YOUR ASSIGNMENT: Write out exactly the lines between the line containing "Click trash icon in the Cancelled row" and the end of the records, counting both ends, and leave out all pictures.

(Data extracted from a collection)

================

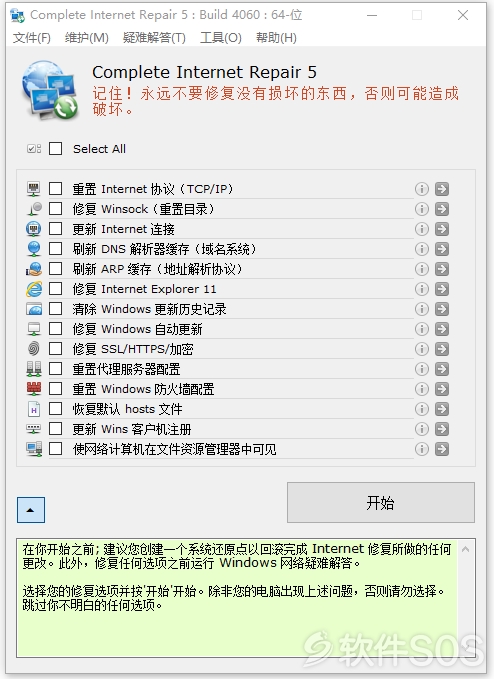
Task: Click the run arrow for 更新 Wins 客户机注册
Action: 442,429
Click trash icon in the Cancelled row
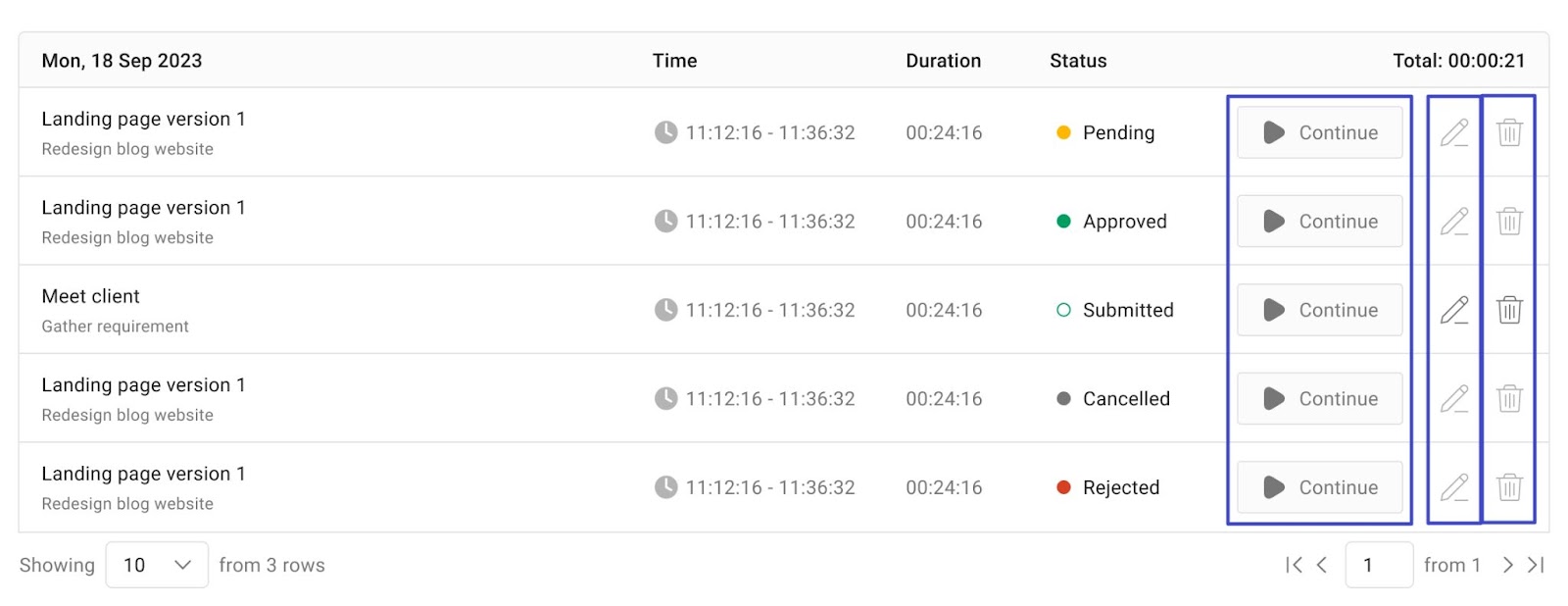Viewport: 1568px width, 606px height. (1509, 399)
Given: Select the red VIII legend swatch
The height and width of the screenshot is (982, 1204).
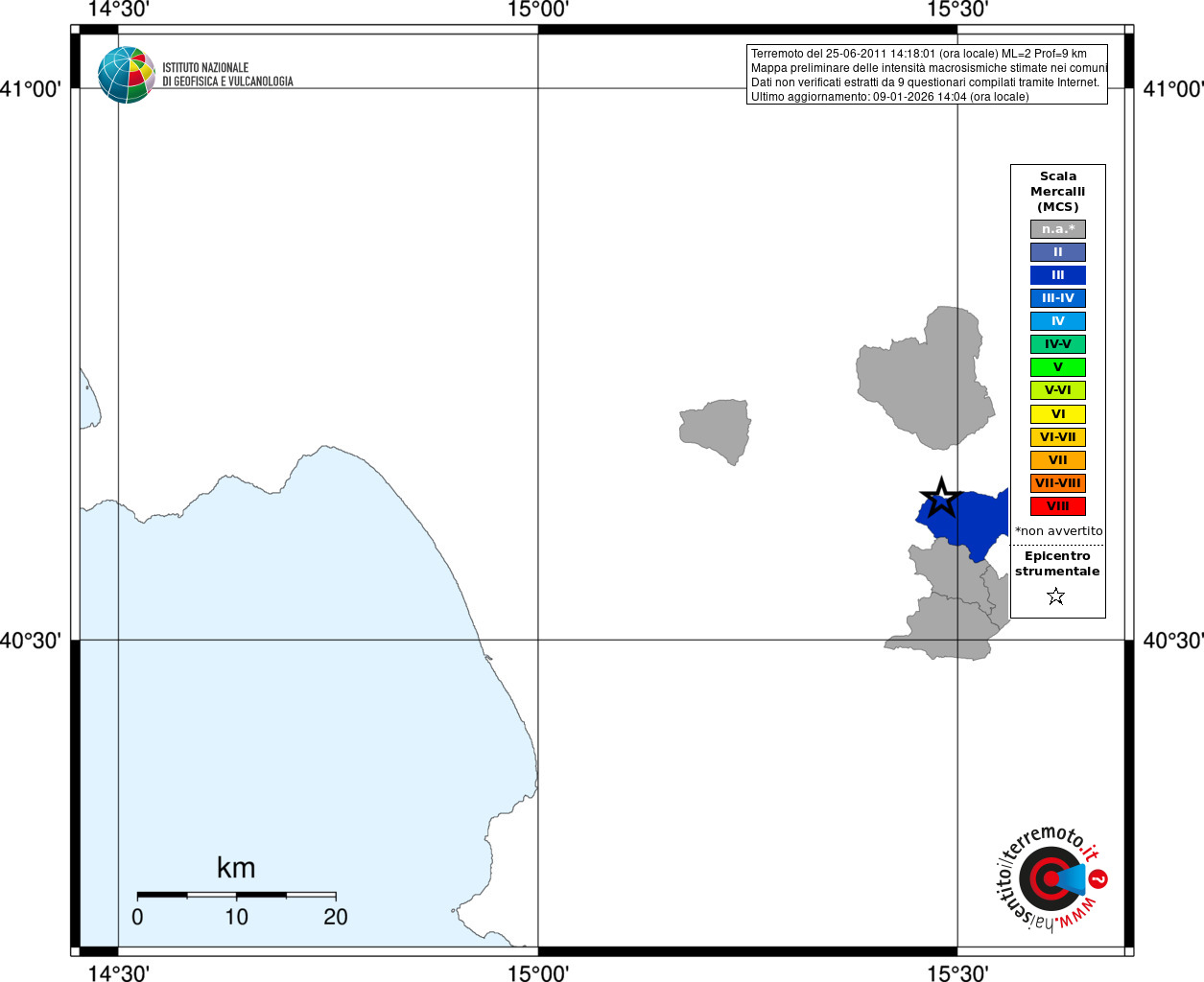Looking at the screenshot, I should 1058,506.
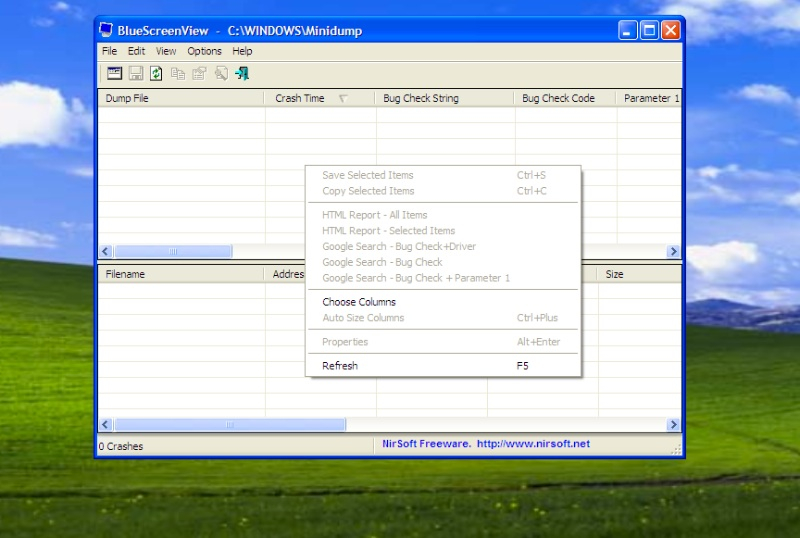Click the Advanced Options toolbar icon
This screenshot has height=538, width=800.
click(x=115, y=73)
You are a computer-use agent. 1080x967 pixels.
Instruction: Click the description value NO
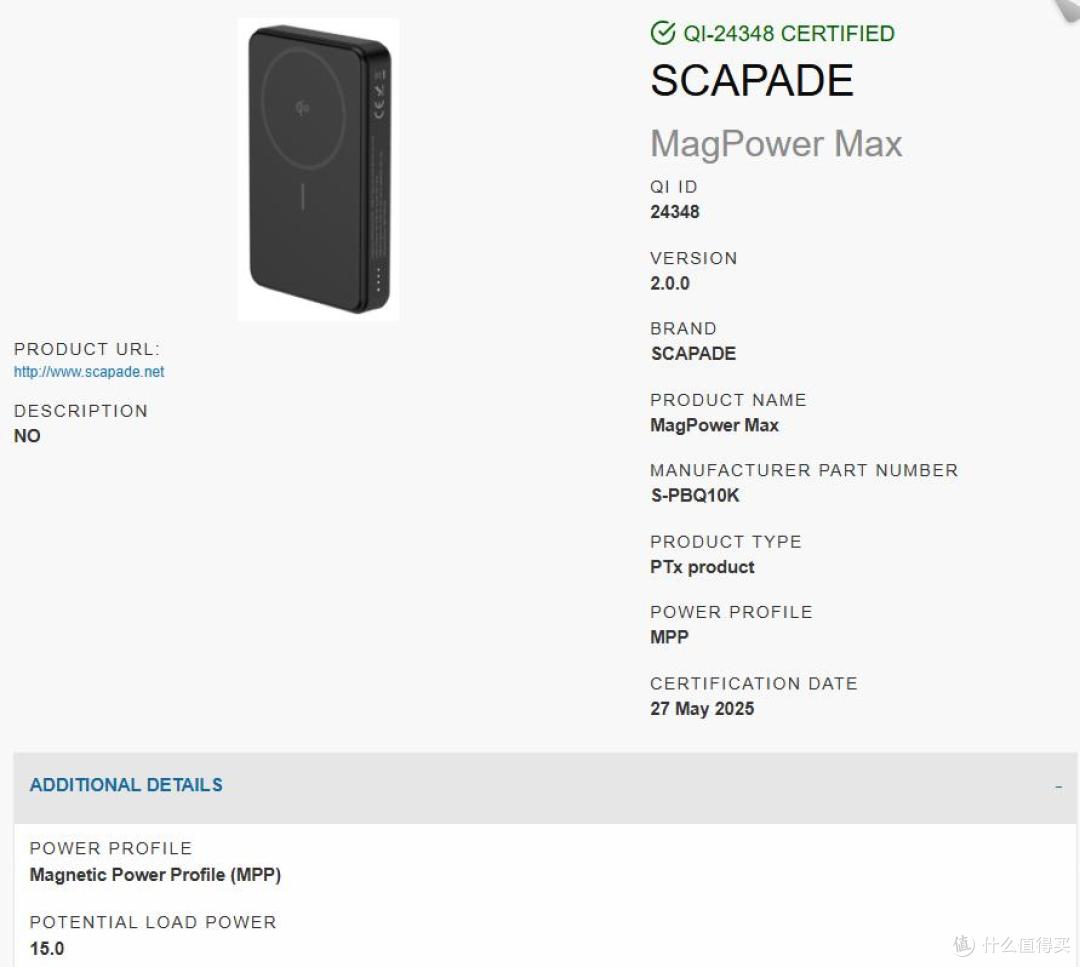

================

REPLY TO THE EXERCISE:
Click trash icon in the Cancelled row
Viewport: 1568px width, 606px height. (1509, 399)
Given: Select the red VIII legend swatch
The height and width of the screenshot is (982, 1204).
Looking at the screenshot, I should 1058,506.
Click the Advanced Options toolbar icon
This screenshot has height=538, width=800.
click(x=115, y=73)
You are a computer-use agent. 1080x967 pixels.
Instruction: Click the description value NO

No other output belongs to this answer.